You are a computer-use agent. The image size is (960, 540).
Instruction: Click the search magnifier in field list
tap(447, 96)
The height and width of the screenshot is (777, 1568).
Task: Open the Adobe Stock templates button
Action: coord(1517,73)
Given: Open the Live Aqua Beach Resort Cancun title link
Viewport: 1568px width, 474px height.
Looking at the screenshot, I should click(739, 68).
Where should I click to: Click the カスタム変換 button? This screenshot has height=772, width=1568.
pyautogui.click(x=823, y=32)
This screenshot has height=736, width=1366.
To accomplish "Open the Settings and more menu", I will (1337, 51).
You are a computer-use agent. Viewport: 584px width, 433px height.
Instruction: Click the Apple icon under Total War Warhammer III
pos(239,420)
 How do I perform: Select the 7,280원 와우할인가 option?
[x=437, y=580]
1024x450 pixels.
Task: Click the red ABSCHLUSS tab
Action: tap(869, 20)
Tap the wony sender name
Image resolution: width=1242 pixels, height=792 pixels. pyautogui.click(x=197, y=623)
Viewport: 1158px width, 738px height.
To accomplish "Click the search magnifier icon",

_Stated task_: Copy out the listing above word for word, from its first line through its last.

_Written solution_:
You are a computer-use agent. The image size is (960, 540).
Instruction: Click the search magnifier in field list
tap(447, 96)
The height and width of the screenshot is (777, 1568).
Task: Open the Adobe Stock templates button
Action: coord(1517,73)
Given: Open the Live Aqua Beach Resort Cancun title link
Viewport: 1568px width, 474px height.
Looking at the screenshot, I should click(739, 68).
Where should I click to: Click the カスタム変換 button? This screenshot has height=772, width=1568.
pyautogui.click(x=823, y=32)
This screenshot has height=736, width=1366.
To accomplish "Open the Settings and more menu", I will (1337, 51).
You are a computer-use agent. Viewport: 584px width, 433px height.
Instruction: Click the Apple icon under Total War Warhammer III
pos(239,420)
 How do I perform: Select the 7,280원 와우할인가 option?
[x=437, y=580]
1024x450 pixels.
Task: Click the red ABSCHLUSS tab
Action: tap(869, 20)
Tap the wony sender name
Image resolution: width=1242 pixels, height=792 pixels. pyautogui.click(x=197, y=623)
Viewport: 1158px width, 738px height.
To accomplish "Click the search magnifier icon",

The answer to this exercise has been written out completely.